I will supply any information I can as requested -- I am reasonably linux savvy, but somewhat new to Gentoo and this sort of low-level breakage is way over my head to debug, and I have found absolutely no case examples online similar to this.

Am typing this up from my desktop, since the laptop having these issues is stuck in console with horribly large font making forum posting difficult. I'll dump any requested information onto a USB and post it from my desktop upon request.

----------

## DaggyStyle

it is hard to start help you without knowing what gpu you are using.

----------

## sahrxaa

 *DaggyStyle wrote:*   

> it is hard to start help you without knowing what gpu you are using.

 

System: HP Compaq 6910p

GPU: Radeon Mobility x2300

(apologies, I should have posted at least that much in the OP)

----------

## Voltago

Have you made sure there is no firmware blob you have to include into your kernel for KMS to work?

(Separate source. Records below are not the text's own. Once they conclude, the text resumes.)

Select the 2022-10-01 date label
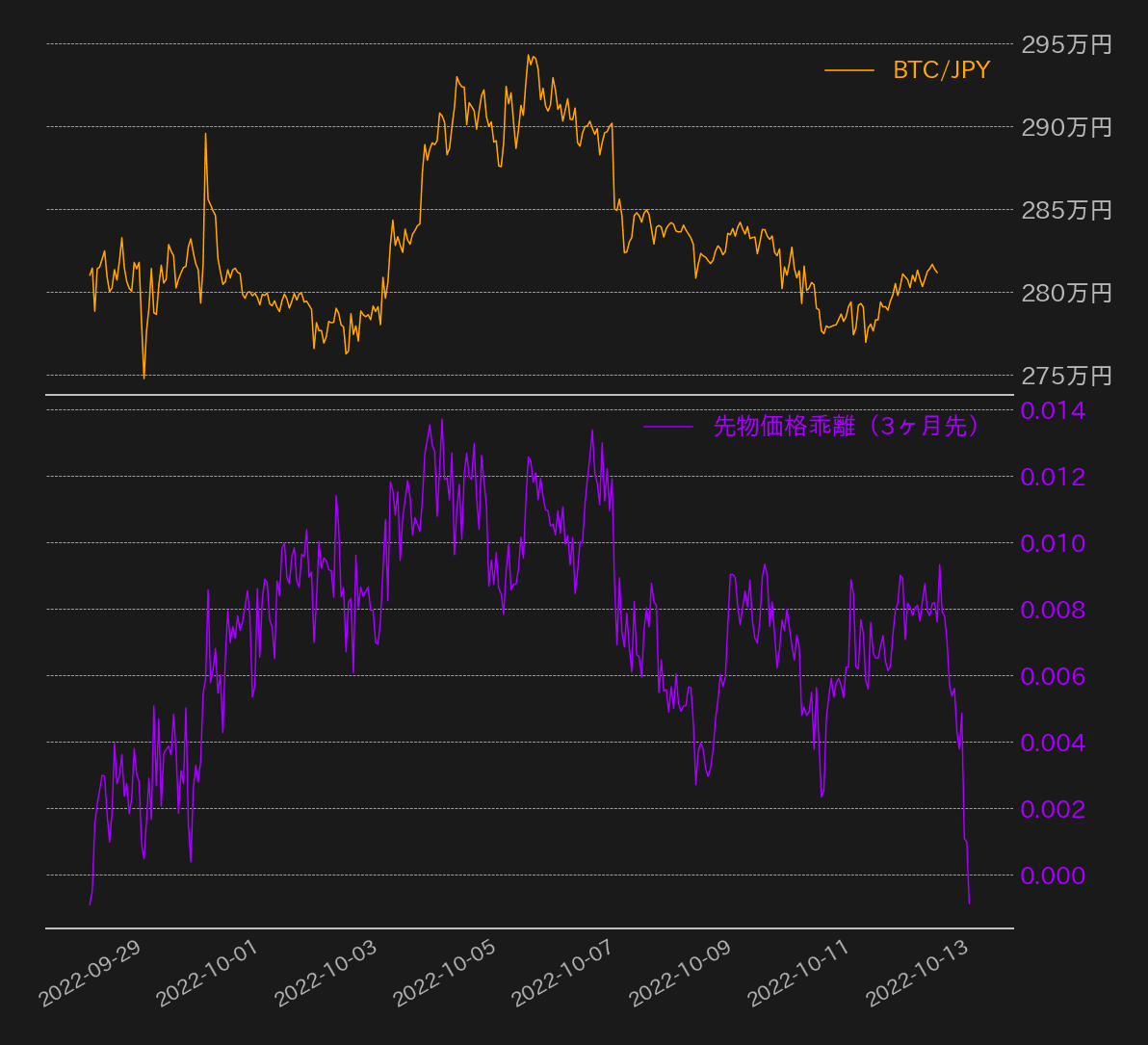coord(210,975)

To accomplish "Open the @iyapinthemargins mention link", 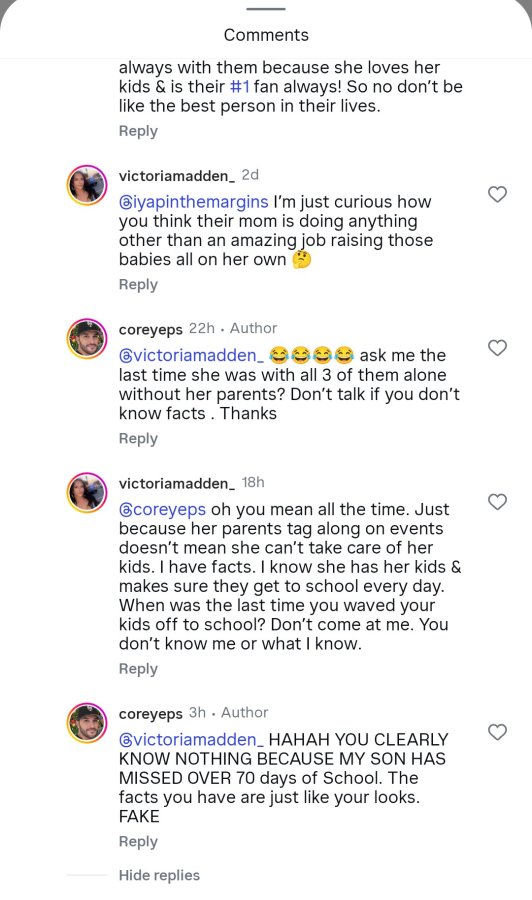I will [x=193, y=202].
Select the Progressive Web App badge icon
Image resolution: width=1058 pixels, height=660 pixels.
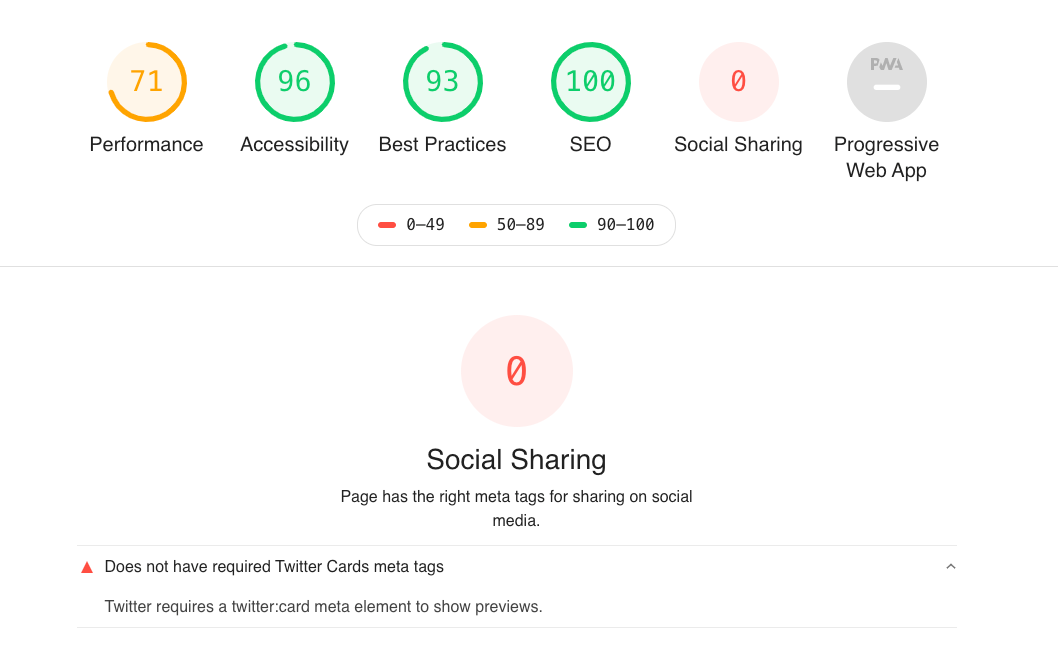point(886,81)
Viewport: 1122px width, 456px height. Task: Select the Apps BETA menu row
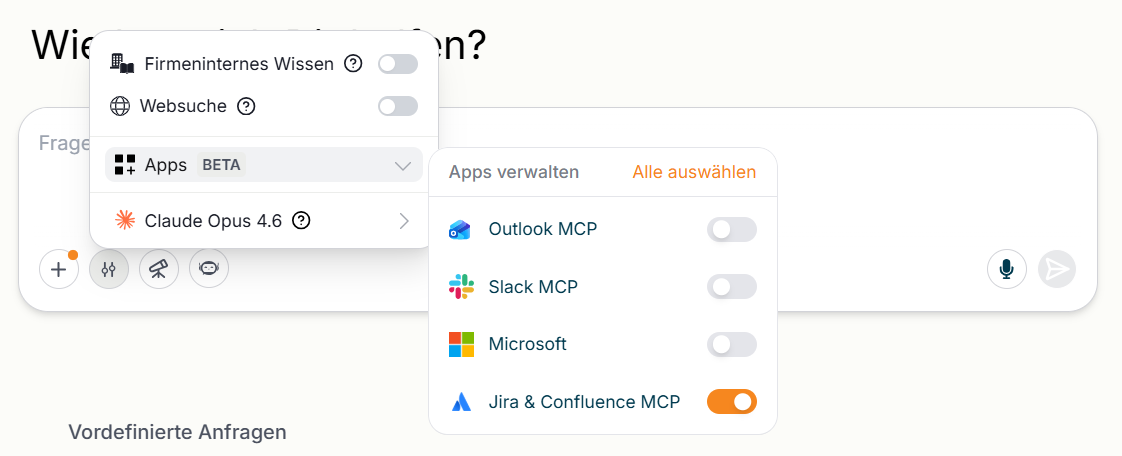pos(263,165)
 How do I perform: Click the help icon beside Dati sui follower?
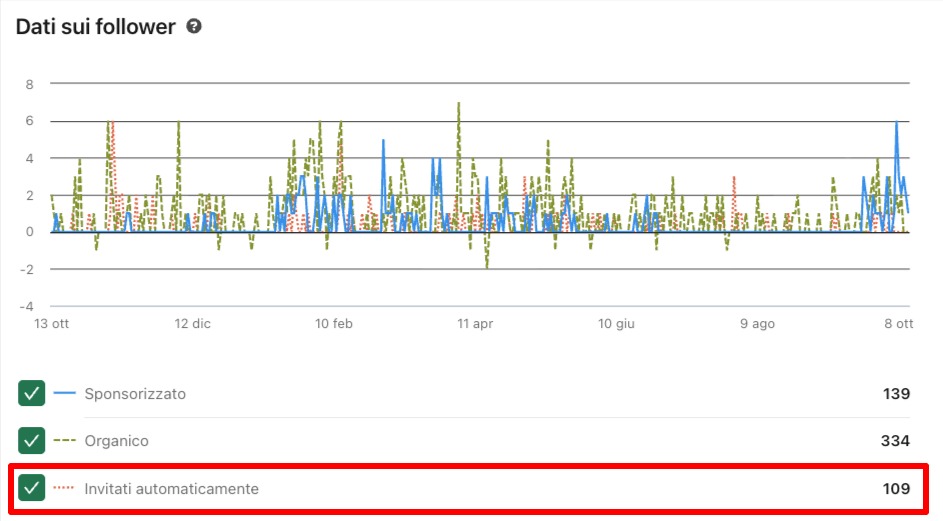pyautogui.click(x=194, y=27)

(Device Drivers->Generic Driver Options->External firmware blobs to build into the kernel binary, CONFIG_EXTRA_FIRMWARE)

EDIT: Oh yes, I was assuming you are using xf86-video-ati.Last edited by Voltago on Sun Dec 02, 2012 11:04 am; edited 1 time in total

----------

## DaggyStyle

 *sahrxaa wrote:*   

>  *DaggyStyle wrote:*   it is hard to start help you without knowing what gpu you are using. 
> 
> System: HP Compaq 6910p
> 
> GPU: Radeon Mobility x2300
> ...

 

latest ati-drivers doesn't supports your card, you have two options:

use radeon

use last supporting version of ati-drivers

please decide which one you want an we will try to assist you in setting this up.

----------

## sahrxaa

 *Voltago wrote:*   

> Have you made sure there is no firmware blob you have to include into your kernel for KMS to work?
> 
> (Device Drivers->Generic Driver Options->External firmware blobs to build into the kernel binary, CONFIG_EXTRA_FIRMWARE)
> 
> EDIT: Oh yes, I was assuming you are using xf86-video-ati.

 

 *Daggystyle wrote:*   

> latest ati-drivers doesn't supports your card, you have two options:
> 
>     use radeon
> 
>     use last supporting version of ati-drivers
> ...

 

I am already using xf86-video-ati ("Radeon"). Specifically, the latest available version -- xf86-video-ati-7.0.0

I have installed linux-firmware and already set the aforementioned kernel option for firmware blobs.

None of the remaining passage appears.